Der KURIER war bei einem der drei Sichtungstrainings für Mädchen in Hütteldorf mit dabei und hat nachgefragt, wie zufrieden die Verantwortlichen mit deren Können sind und wie die Pläne im Bereich Mädchenfußball im Vergleich zu den Bubenteams aussehen.

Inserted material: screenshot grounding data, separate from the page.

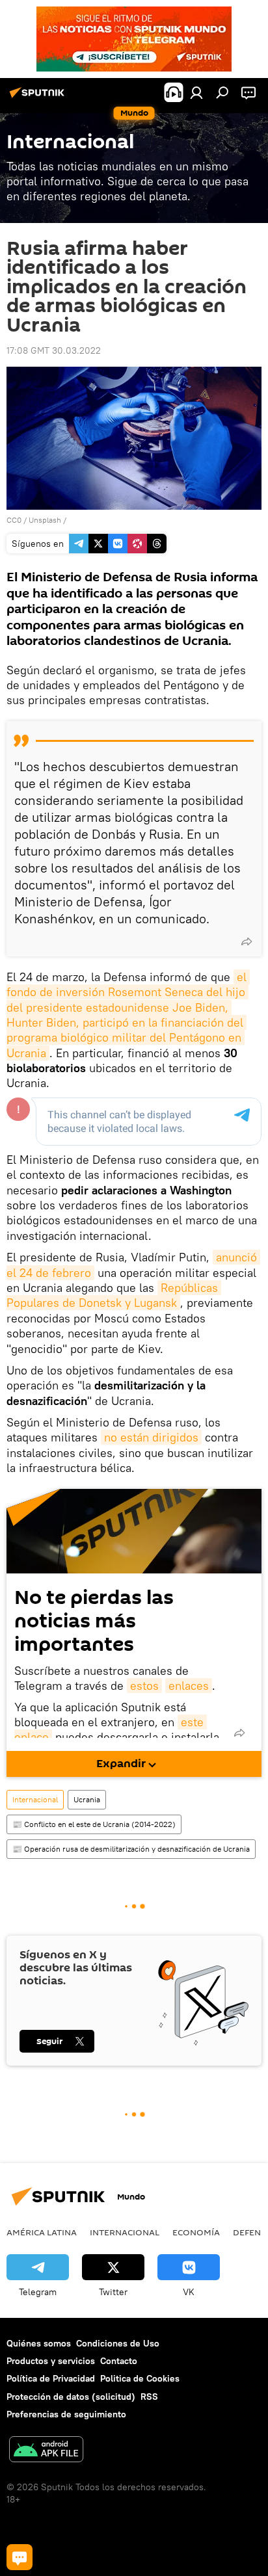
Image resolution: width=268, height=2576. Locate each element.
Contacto (118, 2361)
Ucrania (87, 1799)
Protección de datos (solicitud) (71, 2396)
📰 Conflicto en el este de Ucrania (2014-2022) (94, 1824)
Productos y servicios (51, 2361)
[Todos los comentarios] (20, 2557)
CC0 (14, 520)
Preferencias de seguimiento (66, 2414)
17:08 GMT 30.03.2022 (54, 350)
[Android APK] (46, 2450)
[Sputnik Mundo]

Dass die Mädchen wirklich „Bock“ haben, merkt man wenig später. Matias Costa, Leiter der neu entstandenen Abteilung Frauenfußball, steht mit Klemmbrett und rotem Rapid-Trainingsshirt vor den Mädchen und teilt sie in Kleingruppen auf. Bei einer Technik-, einer Passstation, einer Geschwindigkeits- und einer Matchstation zeigen sie, was sie schon können.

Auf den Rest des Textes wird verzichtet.